• **EXCERPTED DATA**
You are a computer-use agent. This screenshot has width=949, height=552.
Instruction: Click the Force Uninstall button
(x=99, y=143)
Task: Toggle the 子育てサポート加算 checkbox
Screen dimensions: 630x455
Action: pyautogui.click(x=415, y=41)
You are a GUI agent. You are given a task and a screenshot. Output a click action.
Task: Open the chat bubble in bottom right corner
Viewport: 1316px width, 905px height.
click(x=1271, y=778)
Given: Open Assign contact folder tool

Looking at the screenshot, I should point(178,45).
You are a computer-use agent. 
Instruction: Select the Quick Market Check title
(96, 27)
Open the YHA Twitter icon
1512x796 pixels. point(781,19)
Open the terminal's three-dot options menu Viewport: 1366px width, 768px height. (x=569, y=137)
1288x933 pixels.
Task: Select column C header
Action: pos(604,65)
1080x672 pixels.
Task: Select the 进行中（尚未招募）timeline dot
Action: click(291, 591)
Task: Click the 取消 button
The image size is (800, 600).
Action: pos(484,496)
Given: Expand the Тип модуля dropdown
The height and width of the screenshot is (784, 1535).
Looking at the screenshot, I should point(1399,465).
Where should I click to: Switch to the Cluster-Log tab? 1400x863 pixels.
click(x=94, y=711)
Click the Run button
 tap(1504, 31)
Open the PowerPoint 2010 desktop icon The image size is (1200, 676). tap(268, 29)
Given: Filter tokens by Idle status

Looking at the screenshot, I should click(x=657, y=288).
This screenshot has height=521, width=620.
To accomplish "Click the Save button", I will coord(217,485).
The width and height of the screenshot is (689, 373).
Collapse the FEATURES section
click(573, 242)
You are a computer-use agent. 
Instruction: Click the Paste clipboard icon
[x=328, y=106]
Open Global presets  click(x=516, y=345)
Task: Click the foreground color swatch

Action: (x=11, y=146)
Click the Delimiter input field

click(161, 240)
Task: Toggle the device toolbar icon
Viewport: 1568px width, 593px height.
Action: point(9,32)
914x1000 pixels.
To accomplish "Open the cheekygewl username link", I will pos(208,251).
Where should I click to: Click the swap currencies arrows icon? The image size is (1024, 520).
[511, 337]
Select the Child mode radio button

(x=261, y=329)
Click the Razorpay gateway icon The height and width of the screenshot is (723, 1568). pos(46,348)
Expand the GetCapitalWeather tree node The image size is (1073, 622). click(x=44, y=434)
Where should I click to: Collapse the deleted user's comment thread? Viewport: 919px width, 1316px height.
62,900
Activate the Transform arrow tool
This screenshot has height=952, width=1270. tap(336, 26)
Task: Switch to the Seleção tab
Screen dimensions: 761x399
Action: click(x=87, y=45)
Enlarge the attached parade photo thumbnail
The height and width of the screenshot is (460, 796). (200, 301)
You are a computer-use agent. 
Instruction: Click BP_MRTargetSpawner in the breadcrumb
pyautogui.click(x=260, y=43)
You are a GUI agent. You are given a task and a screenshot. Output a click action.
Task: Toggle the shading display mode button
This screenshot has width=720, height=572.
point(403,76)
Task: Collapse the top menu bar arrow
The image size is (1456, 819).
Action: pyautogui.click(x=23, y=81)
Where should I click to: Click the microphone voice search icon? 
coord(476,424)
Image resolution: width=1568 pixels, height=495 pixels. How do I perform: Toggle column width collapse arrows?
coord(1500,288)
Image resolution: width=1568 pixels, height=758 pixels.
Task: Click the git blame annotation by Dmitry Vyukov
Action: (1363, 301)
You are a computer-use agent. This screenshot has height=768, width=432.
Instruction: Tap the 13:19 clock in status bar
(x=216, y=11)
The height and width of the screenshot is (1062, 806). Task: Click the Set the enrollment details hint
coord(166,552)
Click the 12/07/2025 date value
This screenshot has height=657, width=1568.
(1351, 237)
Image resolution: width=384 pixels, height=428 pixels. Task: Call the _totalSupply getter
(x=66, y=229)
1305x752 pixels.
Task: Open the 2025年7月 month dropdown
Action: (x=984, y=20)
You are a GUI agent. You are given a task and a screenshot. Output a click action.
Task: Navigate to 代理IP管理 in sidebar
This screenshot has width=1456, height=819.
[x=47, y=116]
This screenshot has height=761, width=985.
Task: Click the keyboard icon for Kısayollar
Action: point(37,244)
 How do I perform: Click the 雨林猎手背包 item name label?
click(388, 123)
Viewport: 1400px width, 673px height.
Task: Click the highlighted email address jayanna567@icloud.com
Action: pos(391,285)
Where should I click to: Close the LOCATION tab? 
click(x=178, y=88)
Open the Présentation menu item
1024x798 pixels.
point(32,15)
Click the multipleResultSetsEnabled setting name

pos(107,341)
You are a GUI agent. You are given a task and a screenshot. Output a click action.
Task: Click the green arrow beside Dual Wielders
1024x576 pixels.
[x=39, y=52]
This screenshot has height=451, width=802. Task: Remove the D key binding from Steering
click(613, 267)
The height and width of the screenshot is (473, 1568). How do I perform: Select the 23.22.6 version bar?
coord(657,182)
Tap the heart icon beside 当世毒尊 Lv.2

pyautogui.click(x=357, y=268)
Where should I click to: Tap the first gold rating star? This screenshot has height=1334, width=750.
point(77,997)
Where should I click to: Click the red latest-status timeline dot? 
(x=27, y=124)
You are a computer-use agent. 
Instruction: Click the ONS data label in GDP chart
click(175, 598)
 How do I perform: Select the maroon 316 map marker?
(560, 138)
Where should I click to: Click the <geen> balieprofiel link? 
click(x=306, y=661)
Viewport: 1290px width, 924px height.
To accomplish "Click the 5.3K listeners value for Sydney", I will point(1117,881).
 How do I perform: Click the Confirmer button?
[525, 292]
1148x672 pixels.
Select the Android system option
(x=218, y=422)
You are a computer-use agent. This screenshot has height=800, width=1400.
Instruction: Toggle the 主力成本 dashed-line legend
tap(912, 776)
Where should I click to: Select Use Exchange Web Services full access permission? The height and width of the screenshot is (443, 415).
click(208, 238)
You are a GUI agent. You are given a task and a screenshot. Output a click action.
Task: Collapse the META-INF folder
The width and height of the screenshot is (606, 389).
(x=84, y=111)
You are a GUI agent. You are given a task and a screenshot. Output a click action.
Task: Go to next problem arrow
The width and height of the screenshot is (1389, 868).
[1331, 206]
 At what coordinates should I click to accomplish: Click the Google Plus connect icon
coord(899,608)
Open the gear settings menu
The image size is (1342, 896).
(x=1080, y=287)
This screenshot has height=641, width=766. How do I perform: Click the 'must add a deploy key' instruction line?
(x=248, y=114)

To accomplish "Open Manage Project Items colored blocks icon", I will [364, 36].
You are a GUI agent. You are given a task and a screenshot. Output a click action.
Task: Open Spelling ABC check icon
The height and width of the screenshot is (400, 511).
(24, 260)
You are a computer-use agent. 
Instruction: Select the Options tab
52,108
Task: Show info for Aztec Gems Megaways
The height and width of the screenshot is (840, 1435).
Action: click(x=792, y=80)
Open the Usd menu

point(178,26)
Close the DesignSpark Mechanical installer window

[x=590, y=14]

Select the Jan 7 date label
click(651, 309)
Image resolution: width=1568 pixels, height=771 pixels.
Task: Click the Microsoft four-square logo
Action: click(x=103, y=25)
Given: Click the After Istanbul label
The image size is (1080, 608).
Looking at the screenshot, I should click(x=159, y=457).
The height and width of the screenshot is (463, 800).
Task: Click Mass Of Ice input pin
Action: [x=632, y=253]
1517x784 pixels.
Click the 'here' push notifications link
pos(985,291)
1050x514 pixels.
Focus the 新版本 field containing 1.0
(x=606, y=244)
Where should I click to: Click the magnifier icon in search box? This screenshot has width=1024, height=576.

• **DIRECTIONS FOR THIS TASK**
Which lines in the items above contain the word "Where"? Extract each of those lines in full, treating uppercase and lowercase as different.

• **FULL RESPONSE**
Where should I click to: Switch to the Cluster-Log tab? 1400x863 pixels.
Where should I click to: Click the swap currencies arrows icon? The image size is (1024, 520).
Where should I click to: Collapse the deleted user's comment thread? Viewport: 919px width, 1316px height.
Where should I click to: Click the microphone voice search icon? 
Where should I click to: Close the LOCATION tab? 
Where should I click to: Tap the first gold rating star? This screenshot has height=1334, width=750.
Where should I click to: Click the red latest-status timeline dot? 
Where should I click to: Click the <geen> balieprofiel link? 
Where should I click to: Select Use Exchange Web Services full access permission? The height and width of the screenshot is (443, 415).
Where should I click to: Click the magnifier icon in search box? This screenshot has width=1024, height=576.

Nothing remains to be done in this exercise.